▸ **Source records**:
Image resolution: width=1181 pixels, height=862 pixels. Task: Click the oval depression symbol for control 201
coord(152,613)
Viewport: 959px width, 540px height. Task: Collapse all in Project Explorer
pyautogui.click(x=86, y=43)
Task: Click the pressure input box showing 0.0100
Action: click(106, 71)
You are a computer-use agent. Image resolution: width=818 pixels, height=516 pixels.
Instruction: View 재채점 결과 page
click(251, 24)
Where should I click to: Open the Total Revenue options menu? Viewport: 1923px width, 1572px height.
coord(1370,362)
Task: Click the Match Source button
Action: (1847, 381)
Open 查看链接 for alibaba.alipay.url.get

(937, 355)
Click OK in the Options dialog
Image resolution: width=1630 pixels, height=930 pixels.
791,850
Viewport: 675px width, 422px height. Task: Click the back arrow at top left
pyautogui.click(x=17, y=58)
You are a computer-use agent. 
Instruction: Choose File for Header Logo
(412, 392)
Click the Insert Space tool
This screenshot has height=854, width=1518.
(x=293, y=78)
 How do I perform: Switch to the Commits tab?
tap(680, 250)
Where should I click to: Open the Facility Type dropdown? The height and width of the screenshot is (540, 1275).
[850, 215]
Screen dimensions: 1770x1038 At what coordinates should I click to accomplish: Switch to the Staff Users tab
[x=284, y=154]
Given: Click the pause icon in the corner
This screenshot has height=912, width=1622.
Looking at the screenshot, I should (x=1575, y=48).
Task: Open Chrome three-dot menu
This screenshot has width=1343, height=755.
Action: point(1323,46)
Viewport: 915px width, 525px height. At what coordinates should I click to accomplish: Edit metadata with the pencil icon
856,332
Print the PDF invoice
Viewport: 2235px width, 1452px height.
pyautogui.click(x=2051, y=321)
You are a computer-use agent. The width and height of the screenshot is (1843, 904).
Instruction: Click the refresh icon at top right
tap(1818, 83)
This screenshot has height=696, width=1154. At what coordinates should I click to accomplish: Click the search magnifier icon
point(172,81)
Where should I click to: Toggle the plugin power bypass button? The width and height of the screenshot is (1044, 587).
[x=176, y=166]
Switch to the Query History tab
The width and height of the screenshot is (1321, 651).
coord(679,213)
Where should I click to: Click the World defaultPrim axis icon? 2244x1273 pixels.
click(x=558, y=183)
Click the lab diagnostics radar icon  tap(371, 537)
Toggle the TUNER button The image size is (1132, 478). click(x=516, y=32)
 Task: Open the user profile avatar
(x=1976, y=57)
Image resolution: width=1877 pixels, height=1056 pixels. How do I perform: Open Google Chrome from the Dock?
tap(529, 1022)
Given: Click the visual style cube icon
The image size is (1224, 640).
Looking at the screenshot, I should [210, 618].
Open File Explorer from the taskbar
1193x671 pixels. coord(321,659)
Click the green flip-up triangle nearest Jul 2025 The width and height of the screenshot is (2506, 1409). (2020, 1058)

▸ **Assignment**:
Copy every line of the data that carries the word "agent".

▸ **The answer**:
You are a computer-use agent. Image resolution: width=818 pixels, height=516 pixels.
You are a computer-use agent. 
You are a computer-use agent. The width and height of the screenshot is (1843, 904).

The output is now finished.